There are moments in every entrepreneur’s life when he faces obstacles so daunting he’s tempted to throw in the towel. For Colin Day, that day came in 2000, a year after he founded New Jersey software company iCIMS, at the age of 23.
“Our funding was cut off, and we had to become self-sustaining immediately,” recalls Day, whose software helped companies recruit talent. “We cut two-thirds of our staff the next day, and I began writing a business plan detailing how we’d close shop.”
Ninety-nine out of 100 entrepreneurs would have proceeded with that course of action, but Day found himself an outlier for one reason: his immense fear of failure. “I found myself saying, ‘Failure just isn’t an option,’ and shredding the business plan,” he recalls.

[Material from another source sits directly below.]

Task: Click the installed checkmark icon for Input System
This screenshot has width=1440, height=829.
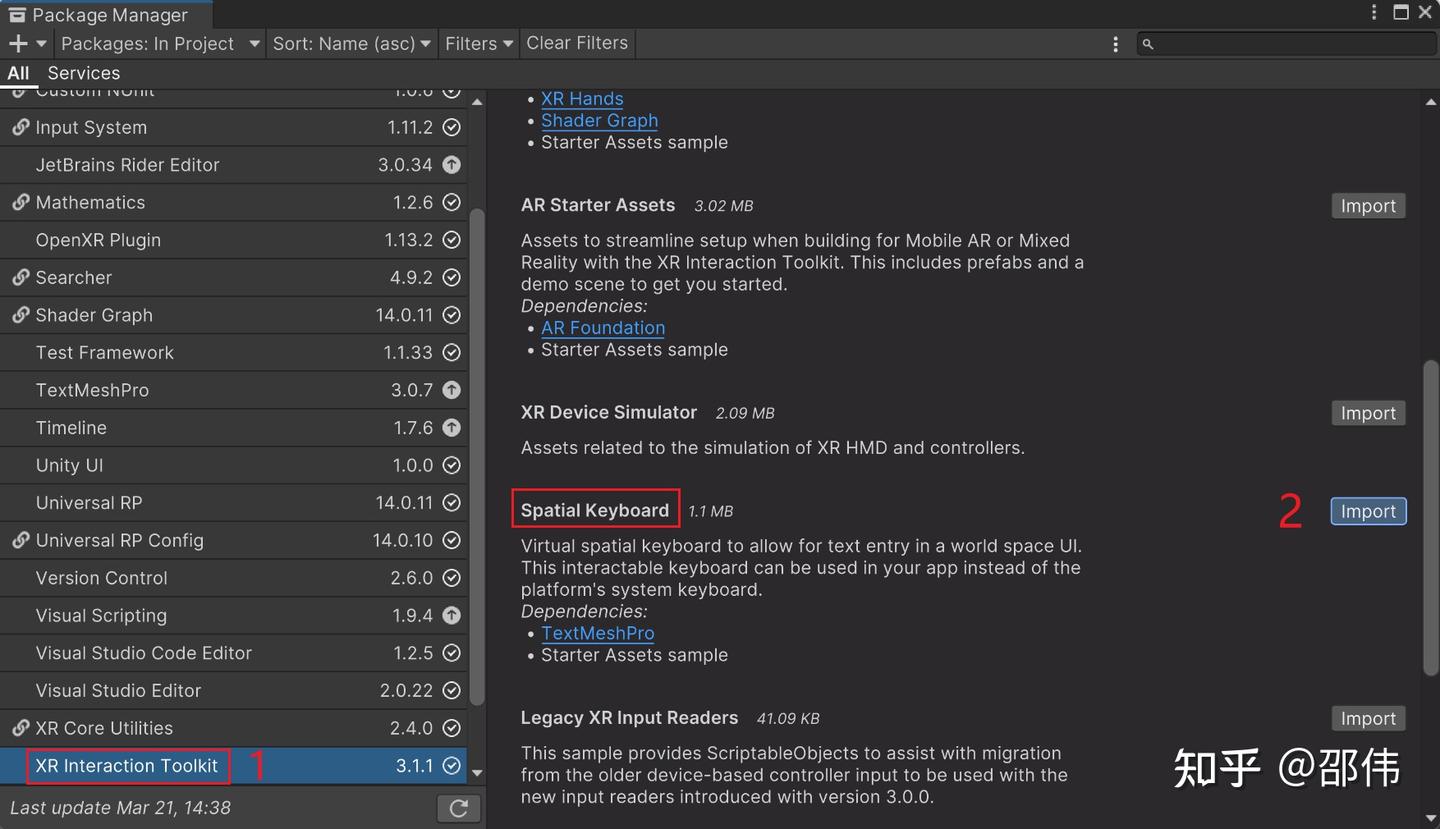Action: pyautogui.click(x=452, y=127)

Part of that decision may have been the folly of youth. Day was just a few years out of college, armed with only a bachelor’s degree in psychology from Cornell University and two years of experience working as a recruiter for Comrise Technology, a recruiting firm in the technology industry. Day came from a family of entrepreneurs, however, and wasn’t going to let inexperience prevent him from starting his own business.
The timing, it turns out, was fortuitous: Comrise had built internal recruiting software that Day thought had potential, so he convinced the company’s executives to let him spin off a company that would take the software to market. “They not only said yes, but offered to fund it,” Day says. It was one of those rare moments in Day’s life in which “all the stars aligned.”

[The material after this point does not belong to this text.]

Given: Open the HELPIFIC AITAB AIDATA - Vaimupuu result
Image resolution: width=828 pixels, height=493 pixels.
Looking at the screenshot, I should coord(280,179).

Less than a year later, however, Comrise cut funding, and with good reason. “We offered our solution via a software-as-a-service model, which had just been invented,” Day says. “It was like the Wild West. Companies were going out of business every day, creating an aura of instability that made it difficult for a start-up to gain customers. We weren’t just selling great software; we were selling the stability of the company.”
Day managed to succeed despite the fact that he was going through, in his words, “the business school of hard knocks.” First, he had a good product. “I’m not a coder, but I knew what recruiters wanted,” he recalls. “We’re often told we’ve built an easy-to-understand system, and I think a lot of that is the result of bringing together the little experience I had quite effectively.”
Additionally, Day read avidly, and credits several books—including Good to Great, Built to Last, The Long Tail, Blue Ocean Strategy, and Delivering Happiness—with being instrumental to the kind of company he created. Today, he keeps them shelved in the company’s library. “The Jim Collins books, in particular, taught us to be great at one thing, which led us to focus only on the acquisition segment of the
recruiting market,” Day says.
Day also credits his board of directors with giving some of the best advice he has ever received. “Early in our history, there were hundreds of vendors in the market, with no differentiation,” Day says. “Everyone was fighting on price, and no one was profitable as a result. Our board told us to do two things: change our value proposition to focus on being the best in customer service, and triple our price. We thought it was suicide, but we did it, and it was the best decision we ever made. We rose above the fray.”
Today, iCIMS offers three products: Connect, which uses a CRM system to turn passive candidates into active applicants; Recruit, which posts job openings to internal and external websites and accepts résumés; and Onboard, which facilitates the administrative work necessary after an applicant has been hired. The company—which posted revenue of $25.6 million in 2010—has been tremendously successful, growing organically at a 43 percent compound-annual growth rate since 2003. It has made the Inc. 5000 list of fastest growing companies for six consecutive years, and it’s ready for the future: early in 2012, the company announced that Susquehanna Growth Equity had taken a minority stake in the firm, giving it $35 million to spend on expansion.
With those numbers and a current employee base of 210—which is expected to grow by 25 percent in 2012—you’d think Day could take a break. But the self-described perfectionist isn’t taking it easy, despite now having two young children, and can often be found working from his treadmill desk, an attempt to beat stress without slowing down. He is, however, changing his perspective. “By hiring so many great people, I hired myself out of my old day job, and for a while I struggled with that,” he says. “But I now understand that my role is to chart out the future, and that is a continuous education.”